_EXERCISE TASK A_
In two sentences, what does the blog post say?

_SOURCE_

----

Another sketch by Crystal Mielcarek, depicting Spock mind melding away the bird-like illusions from Star Trek: 25th Anniversary on the NES. |
After playing through presumably one third of Phantasie 1, I decided to download the Atari ST ports of the entire trilogy. The graphics look great, and since there's no port of Phantasie 2 for IBM-PC, I can't rely on DOSBox if I want to complete the series.
The game features full mouse support, yet this actually makes traversing towns and areas more time consuming. I can quickly hit the arrow keys and hit enter to select options, but shifting the mouse around the screen to select everything is slightly time consuming. In addition, the Steem emulator runs the game at actual ST speeds, meaning load times are longer. Having to run back and forth between the dungeon and town to heal my four hit point characters wasn't too bad when the load times were instantaneous, but with twenty second loads between every screen, it's unbearable.
Even the battles themselves take too long. Having to mouse click on every option takes quite a bit of time, and I noticed that once I hit fight, I couldn't change my mind and go back to the previous screen to flee. In game's where one false move early on can wipe out entire parties, this is a strange oversight. I'll stick with the CGA DOS version. Perhaps I'll return to the ST ports for Phantasie 2, but I'd prefer not to. Mouse capability is for the weak.
My girlfriend and I have been watching quite a bit of Star Trek recently, which inspired me to replay Star Trek: 25th Anniversary on NES. Although there's a point-and-click adventure for PC with a similar title, the NES game features some weak action elements for the kiddies.

----

_DATA SUPPLIED_
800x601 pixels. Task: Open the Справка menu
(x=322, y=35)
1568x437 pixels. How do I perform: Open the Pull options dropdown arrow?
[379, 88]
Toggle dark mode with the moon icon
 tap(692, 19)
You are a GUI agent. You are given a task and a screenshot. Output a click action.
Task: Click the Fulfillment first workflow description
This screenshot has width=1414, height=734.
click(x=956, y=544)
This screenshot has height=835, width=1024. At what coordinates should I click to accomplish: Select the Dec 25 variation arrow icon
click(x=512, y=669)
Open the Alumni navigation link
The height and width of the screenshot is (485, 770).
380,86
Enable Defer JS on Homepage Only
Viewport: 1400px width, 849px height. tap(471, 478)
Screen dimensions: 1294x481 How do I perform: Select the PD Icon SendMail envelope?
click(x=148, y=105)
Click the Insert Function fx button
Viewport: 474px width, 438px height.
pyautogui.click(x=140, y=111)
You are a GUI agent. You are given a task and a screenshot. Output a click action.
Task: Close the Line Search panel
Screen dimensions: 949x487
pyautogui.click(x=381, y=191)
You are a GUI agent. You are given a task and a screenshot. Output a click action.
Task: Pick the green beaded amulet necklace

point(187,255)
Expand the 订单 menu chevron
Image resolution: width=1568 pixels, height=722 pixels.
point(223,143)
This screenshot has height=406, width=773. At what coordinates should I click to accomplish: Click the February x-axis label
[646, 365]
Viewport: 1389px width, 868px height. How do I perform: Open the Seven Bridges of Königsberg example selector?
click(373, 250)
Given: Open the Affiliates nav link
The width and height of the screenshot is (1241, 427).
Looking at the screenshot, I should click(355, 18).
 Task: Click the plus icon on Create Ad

----

_EXERCISE TASK B_
In the records, rename "screenshot" to "screen capture" from the line with "1568x437 pixels. How" to the line with "click(x=956, y=544)", and give those lines back with nothing else changed.

_FULL RESPONSE A_
After downloading the Atari ST ports of the Phantasie trilogy, the writer found that mouse-only controls and twenty-second load times in the Steem emulator made towns, dungeon trips and battles too slow, so the writer will stick with the CGA DOS version. The post also includes a sketch of Spock from Star Trek: 25th Anniversary on the NES, a game the writer was inspired to replay after watching a lot of Star Trek recently.

_FULL RESPONSE B_
1568x437 pixels. How do I perform: Open the Pull options dropdown arrow?
[379, 88]
Toggle dark mode with the moon icon
 tap(692, 19)
You are a GUI agent. You are given a task and a screen capture. Output a click action.
Task: Click the Fulfillment first workflow description
This screen capture has width=1414, height=734.
click(x=956, y=544)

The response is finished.